Focusing on process is the best defense against ERISA fiduciary duty lawsuits
Nationwide, lawsuits continue to be filed against plan sponsors and benefits committees acting as fiduciaries of employer-sponsored retirement plans. Often plead as class actions, a common claim is that these committees breach fiduciary duties by not prudently selecting and monitoring the service providers they hire to provide administrative and investment services to the plan.
A well-established body of case law has held that plan fiduciaries have a duty, arising from ERISA and the common law of prudence, to select service providers that will provide competent services, for competitive fees, while achieving suitable investment returns over time. Benefits committees, or other fiduciaries, must select and monitor these providers solely in the interest of plan participants, for the exclusive purpose of paying benefits and defraying expenses, with the care, skill and diligence that a prudent person would use under the same circumstances. See 29 U.S.C. § 1104(a)(1).
While plaintiffs were initially successful in extracting seven and eight figure settlements from defendants, more recent cases have suggested that courts will look at these claims with increasing skepticism. In particular, several recent decisions have made clear that plaintiffs have a high pleading burden and must allege facts showing a reasonable inference of wrongdoing, rather than simply alleging that cheaper options were available and that, with the benefit of hindsight, higher investment returns could have been realized. Most significantly, recent decisions have emphasized that plaintiffs must be able to show a failure of the fiduciary’s decision-making process, and that benefits committees that can document appropriate consideration of relevant issues, as well as a prudent rationale for their decisions, will ordinarily be shielded from liability.
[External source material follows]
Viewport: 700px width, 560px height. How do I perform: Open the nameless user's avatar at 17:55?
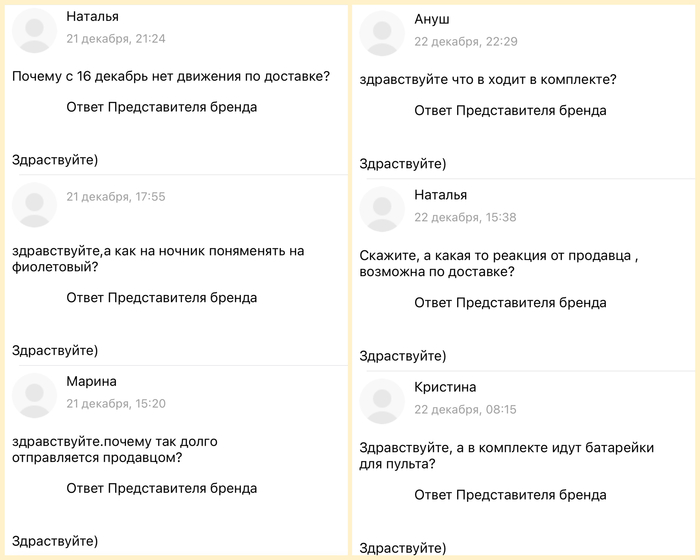35,205
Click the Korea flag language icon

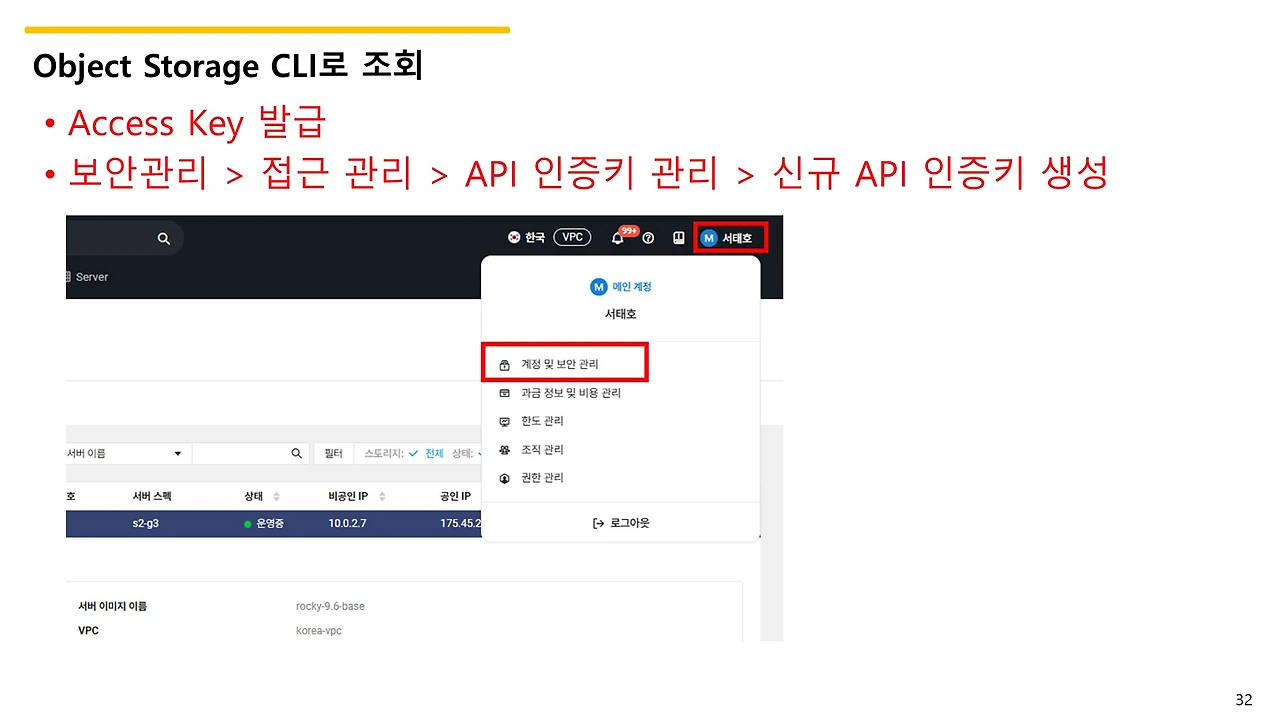(514, 237)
The recent case of White v. Chevron Corp. (N.D. Cal. 2016) is instructive. Chevron’s 401(k) plan had over 40,000 participants and over $19 billion in assets. A class of plaintiffs brought suit, alleging many of the typical claims.
First, the plaintiffs alleged that the plan utilized high-cost investment options when lower-cost options were available. The court rejected these claims, stating that fiduciaries have a duty to consider more than simply cost, and that the plaintiffs had not alleged a failure of the decision-making process in selecting plan investment options.
Second, the plaintiffs alleged that one of the plan’s investment options significantly underperformed over time. The court rejected these claims as well, holding that plaintiffs must allege facts to show that the underperformance was predictable and that fiduciaries used a flawed process in evaluating fund options.
Finally, the plaintiffs alleged fiduciaries agreed to pay excessive fees to the plan’s recordkeeper. The court rejected the plaintiffs’ theory, stating that they failed to allege the compensation was excessive, particularly in light of the benefits committee’s periodic adjustments over time. Importantly, the case was dismissed at the pleading stage, before expensive and burdensome discovery could be imposed on the plan.
Increased focus on process is a positive development for plans and fiduciaries in these claims. Opinions such as Chevron Corp. provide hope that fiduciaries that engage in reasoned decision-making, and who document the process used, the decision made and the rationale employed, will ultimately avoid liability.